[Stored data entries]

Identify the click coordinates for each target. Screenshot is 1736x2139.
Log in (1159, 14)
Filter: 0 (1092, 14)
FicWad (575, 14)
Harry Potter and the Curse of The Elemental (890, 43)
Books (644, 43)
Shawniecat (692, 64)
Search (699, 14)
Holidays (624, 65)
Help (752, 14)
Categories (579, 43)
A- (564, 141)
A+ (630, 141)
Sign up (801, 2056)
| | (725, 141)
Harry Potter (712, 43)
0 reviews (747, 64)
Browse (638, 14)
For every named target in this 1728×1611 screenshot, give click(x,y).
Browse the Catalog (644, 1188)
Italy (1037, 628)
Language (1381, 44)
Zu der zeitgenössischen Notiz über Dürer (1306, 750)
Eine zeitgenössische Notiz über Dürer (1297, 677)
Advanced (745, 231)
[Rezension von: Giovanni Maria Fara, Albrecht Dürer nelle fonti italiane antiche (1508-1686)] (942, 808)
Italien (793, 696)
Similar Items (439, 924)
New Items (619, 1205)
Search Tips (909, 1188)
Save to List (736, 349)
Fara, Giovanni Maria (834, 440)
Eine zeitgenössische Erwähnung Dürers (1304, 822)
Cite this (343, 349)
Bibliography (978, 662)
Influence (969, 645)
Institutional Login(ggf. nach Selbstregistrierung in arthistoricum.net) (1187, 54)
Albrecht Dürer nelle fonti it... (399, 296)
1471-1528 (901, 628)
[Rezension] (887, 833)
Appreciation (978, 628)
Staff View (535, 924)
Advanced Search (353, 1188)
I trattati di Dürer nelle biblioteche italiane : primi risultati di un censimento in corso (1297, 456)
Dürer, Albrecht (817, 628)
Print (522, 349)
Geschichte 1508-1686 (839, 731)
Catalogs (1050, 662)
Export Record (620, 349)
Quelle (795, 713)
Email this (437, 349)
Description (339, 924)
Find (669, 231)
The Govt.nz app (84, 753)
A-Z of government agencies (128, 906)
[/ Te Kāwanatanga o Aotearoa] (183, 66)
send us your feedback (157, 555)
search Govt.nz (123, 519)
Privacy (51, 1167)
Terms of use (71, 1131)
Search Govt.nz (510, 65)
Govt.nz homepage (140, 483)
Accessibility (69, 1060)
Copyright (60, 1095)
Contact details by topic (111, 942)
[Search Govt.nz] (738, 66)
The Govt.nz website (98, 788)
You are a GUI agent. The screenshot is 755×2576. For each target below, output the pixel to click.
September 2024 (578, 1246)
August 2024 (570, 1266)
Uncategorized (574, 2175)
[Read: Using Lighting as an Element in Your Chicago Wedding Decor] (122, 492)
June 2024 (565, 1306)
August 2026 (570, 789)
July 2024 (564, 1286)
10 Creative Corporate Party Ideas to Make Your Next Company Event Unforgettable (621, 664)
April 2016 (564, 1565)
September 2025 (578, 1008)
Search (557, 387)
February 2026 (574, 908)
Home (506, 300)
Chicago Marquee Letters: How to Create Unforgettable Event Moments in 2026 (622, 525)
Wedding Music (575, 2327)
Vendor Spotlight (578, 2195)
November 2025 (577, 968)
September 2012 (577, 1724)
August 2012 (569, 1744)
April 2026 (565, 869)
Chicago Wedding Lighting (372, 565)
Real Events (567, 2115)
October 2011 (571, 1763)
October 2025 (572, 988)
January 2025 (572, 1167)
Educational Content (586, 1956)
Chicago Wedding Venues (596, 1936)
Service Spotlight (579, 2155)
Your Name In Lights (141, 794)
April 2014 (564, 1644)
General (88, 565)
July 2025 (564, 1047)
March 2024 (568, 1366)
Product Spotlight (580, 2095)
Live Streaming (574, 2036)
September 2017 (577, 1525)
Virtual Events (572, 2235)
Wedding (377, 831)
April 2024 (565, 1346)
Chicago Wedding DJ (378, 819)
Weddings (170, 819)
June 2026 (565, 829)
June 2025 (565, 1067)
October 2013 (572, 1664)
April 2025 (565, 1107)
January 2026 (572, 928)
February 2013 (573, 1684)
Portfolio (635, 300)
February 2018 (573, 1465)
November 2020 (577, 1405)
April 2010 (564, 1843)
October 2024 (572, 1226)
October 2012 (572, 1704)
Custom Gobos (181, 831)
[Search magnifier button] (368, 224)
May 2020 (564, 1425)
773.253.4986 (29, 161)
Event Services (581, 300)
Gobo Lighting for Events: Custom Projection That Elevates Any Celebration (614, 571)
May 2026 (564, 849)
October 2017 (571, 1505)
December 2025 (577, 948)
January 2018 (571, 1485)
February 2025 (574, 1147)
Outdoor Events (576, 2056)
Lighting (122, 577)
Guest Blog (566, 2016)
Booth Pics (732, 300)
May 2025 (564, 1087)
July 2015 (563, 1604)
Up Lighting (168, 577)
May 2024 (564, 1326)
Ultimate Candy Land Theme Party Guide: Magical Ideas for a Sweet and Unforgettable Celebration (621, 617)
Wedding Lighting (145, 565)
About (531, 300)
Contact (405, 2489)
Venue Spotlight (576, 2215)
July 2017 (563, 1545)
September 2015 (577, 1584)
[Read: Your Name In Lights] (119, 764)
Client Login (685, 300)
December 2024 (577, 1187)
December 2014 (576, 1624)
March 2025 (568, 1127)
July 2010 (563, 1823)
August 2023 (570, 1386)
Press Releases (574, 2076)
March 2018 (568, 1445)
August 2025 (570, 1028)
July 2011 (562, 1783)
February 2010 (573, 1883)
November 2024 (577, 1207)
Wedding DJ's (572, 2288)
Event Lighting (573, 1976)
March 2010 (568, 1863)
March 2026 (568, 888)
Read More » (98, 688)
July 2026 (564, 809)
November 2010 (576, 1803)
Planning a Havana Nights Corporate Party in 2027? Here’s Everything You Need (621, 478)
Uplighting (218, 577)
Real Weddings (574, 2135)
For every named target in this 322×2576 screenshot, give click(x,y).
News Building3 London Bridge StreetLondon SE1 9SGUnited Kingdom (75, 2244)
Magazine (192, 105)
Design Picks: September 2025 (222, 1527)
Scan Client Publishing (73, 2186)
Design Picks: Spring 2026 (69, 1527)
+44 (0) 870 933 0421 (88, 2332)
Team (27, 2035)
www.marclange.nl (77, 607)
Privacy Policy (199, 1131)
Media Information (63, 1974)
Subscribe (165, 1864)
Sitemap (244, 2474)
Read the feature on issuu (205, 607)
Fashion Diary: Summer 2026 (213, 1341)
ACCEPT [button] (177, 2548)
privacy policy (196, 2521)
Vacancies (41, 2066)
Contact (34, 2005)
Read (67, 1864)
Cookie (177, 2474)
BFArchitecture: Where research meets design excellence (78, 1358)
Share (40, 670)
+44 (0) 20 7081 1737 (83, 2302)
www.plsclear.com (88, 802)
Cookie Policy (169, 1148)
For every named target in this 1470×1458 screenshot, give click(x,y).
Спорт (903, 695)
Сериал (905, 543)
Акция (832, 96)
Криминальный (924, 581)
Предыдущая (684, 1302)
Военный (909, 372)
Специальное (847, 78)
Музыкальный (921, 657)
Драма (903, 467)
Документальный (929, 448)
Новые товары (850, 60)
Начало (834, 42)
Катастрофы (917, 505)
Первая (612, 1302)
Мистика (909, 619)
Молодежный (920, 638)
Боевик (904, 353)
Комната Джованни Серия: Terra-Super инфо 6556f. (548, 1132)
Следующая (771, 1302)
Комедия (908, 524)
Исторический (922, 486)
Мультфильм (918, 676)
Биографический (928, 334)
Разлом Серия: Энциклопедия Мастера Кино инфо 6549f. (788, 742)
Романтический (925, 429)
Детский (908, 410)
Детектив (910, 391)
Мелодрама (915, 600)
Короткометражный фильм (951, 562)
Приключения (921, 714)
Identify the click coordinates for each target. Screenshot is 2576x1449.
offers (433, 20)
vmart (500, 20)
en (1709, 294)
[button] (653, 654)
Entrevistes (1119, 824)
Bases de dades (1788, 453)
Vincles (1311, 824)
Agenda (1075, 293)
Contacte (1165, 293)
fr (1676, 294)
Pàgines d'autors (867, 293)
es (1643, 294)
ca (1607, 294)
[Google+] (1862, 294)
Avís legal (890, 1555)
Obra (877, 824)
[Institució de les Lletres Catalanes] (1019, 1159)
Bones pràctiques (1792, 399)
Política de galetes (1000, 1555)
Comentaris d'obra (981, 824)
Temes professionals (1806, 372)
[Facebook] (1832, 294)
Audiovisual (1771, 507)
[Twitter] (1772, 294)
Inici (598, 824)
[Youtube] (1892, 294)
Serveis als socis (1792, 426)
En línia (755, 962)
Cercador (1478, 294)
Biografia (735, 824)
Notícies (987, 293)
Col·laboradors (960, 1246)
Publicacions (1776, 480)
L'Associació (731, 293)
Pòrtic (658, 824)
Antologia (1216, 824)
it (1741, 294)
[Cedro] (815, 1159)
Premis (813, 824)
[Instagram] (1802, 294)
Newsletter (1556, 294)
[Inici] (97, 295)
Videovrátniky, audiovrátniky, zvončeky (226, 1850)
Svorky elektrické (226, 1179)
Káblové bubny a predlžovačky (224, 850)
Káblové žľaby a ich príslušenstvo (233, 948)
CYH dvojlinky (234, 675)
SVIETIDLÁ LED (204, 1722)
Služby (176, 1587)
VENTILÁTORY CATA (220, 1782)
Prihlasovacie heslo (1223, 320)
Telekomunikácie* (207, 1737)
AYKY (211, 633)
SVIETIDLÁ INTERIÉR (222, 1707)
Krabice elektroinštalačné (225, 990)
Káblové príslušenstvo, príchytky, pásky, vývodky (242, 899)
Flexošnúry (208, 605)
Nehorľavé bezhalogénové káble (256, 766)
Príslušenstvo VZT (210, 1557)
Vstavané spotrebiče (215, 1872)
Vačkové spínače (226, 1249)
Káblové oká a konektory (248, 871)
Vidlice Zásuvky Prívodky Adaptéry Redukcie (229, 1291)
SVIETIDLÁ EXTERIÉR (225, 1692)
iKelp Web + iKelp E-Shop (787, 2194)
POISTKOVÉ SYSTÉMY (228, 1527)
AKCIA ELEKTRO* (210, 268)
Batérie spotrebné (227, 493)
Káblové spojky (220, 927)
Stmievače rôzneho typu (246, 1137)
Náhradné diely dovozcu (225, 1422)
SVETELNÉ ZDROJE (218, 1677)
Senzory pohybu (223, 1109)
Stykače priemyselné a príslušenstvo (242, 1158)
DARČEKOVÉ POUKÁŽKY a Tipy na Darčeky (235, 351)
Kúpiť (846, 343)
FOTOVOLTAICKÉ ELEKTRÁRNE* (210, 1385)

- _WHAT THE TASK REQUIRES_: Copy the entries above exactly, but only from the line holding "Scan Client Publishing (73, 2186)" through the line holding "Read (67, 1864)", both included.

- _RESPONSE TO THIS TASK_:
Scan Client Publishing (73, 2186)
Design Picks: Spring 2026 (69, 1527)
+44 (0) 870 933 0421 (88, 2332)
Team (27, 2035)
www.marclange.nl (77, 607)
Privacy Policy (199, 1131)
Media Information (63, 1974)
Subscribe (165, 1864)
Sitemap (244, 2474)
Read the feature on issuu (205, 607)
Fashion Diary: Summer 2026 (213, 1341)
ACCEPT [button] (177, 2548)
privacy policy (196, 2521)
Vacancies (41, 2066)
Contact (34, 2005)
Read (67, 1864)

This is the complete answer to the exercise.